Patients with coronary artery disease often receive concurrent treatment with clopidogrel and a hydroxymethylglutaryl (HMG)-CoA reductase inhibitor medication. Accordingly, potential drug-drug interactions associated with the concomitant use of these agents present an area of concern. Both CYP enzymes and carboxylesterase 1 (CES1) are involved in the metabolism of clopidogrel, while CES1 is believed to be the enzyme responsible for the activation of simvastatin. Some in vitro studies have suggested that simvastatin could attenuate clopidogrel activation via inhibiting CYP3A activity. However, these findings have not found support in several recently published clinical investigations.

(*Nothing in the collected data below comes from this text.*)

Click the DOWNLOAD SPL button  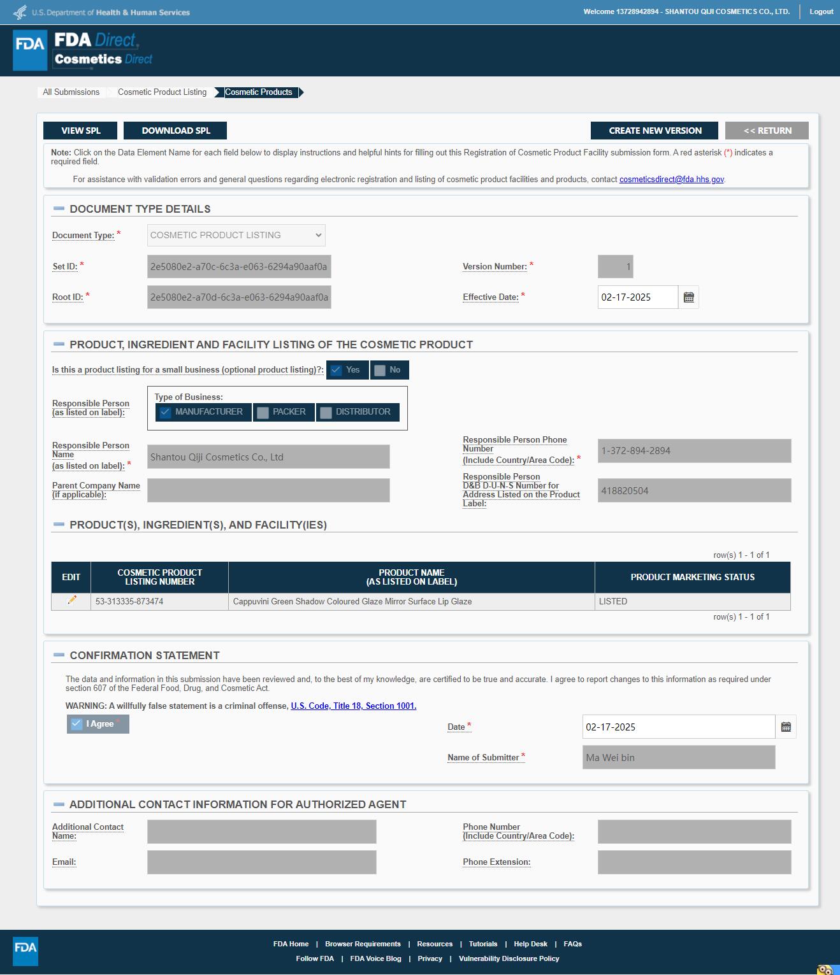[x=175, y=131]
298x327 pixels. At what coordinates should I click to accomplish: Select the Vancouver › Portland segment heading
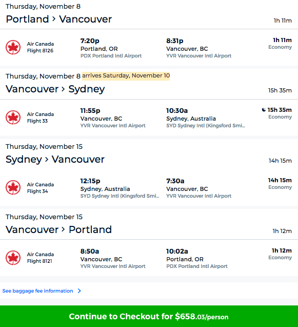(x=59, y=229)
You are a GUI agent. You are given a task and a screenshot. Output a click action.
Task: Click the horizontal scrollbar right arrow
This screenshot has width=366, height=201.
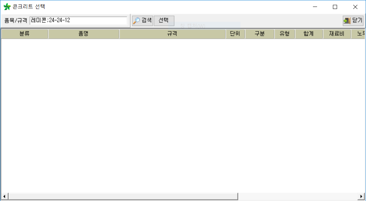point(361,196)
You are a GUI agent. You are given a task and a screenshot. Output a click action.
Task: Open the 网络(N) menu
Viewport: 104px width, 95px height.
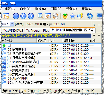(56, 9)
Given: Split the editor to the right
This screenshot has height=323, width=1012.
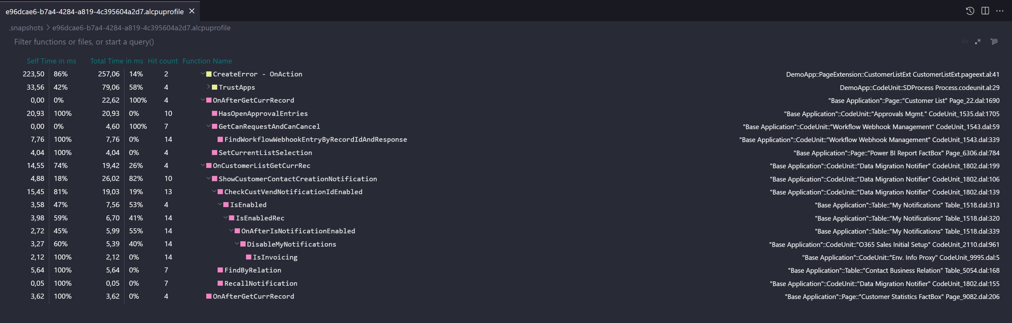Looking at the screenshot, I should pyautogui.click(x=985, y=11).
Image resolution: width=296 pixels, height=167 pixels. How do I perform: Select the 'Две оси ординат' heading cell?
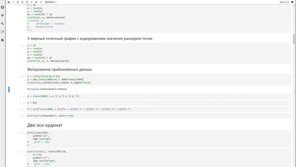click(x=158, y=125)

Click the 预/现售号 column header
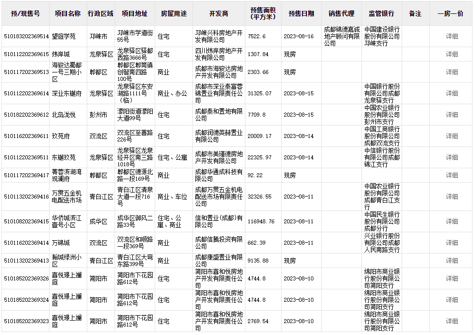[x=25, y=13]
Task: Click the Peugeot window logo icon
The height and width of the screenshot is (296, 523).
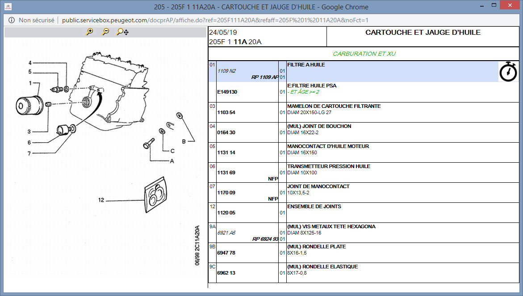Action: pyautogui.click(x=8, y=7)
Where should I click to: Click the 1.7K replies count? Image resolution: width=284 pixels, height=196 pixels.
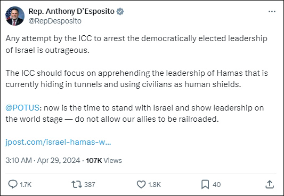(x=26, y=185)
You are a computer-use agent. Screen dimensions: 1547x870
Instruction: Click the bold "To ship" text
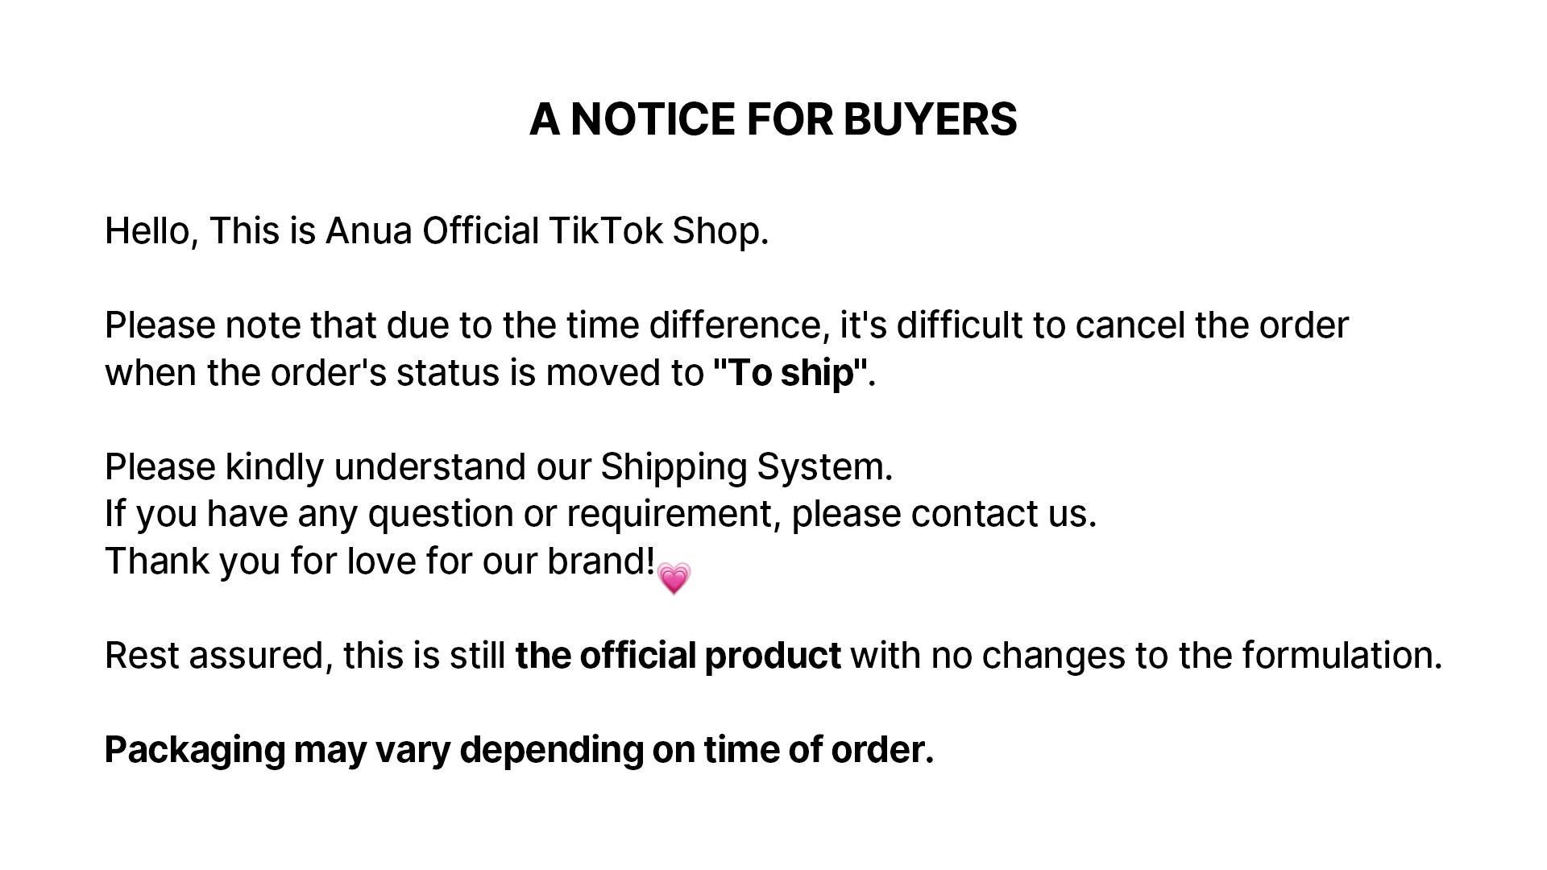[x=790, y=373]
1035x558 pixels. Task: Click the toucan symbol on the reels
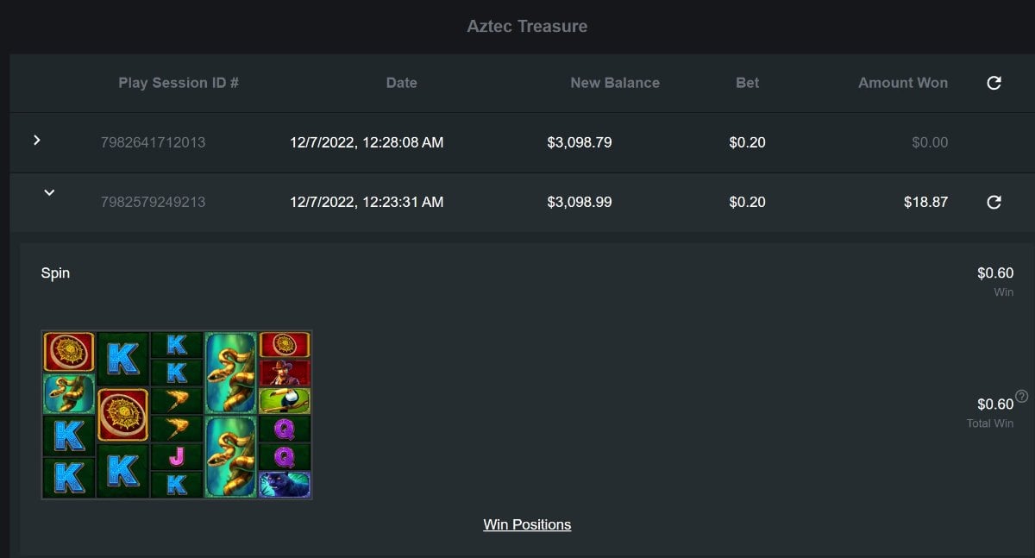(x=285, y=400)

The present study addresses these inconsistencies by exploring the potential role of CES1 in the metabolism of clopidogrel and simvastatin. Our in vitro human liver s9 fraction incubation study demonstrated that simvastatin significantly enhanced the formation of the intermediate metabolite 2-oxo-clopidogrel, and inhibited the CES1-mediated hydrolysis of clopidogrel, 2-oxo-clopidogrel, and the active metabolite. However, the production of the active metabolite remained unchanged. Conversely, clopidogrel was not found to influence the CES1 mediated hydrolysis (activation) of simvastatin. Moreover, we provided evidence that CES1 is not an efficient enzyme for catalyzing simvastatin activation. In summary, the inhibitory effect of simvastatin on the hydrolysis of clopidogrel and its principal metabolites may have offset the influence of simvastatin-mediated inhibition of CYP3A, and permitted the unaltered formation of the clopidogrel active metabolite. These data help explain the conflicting accounts in previous reports regarding clopidogrel and simvastatin interactions by taking into consideration CES1; they suggest that the interactions are unlikely to significantly influence clinical outcomes.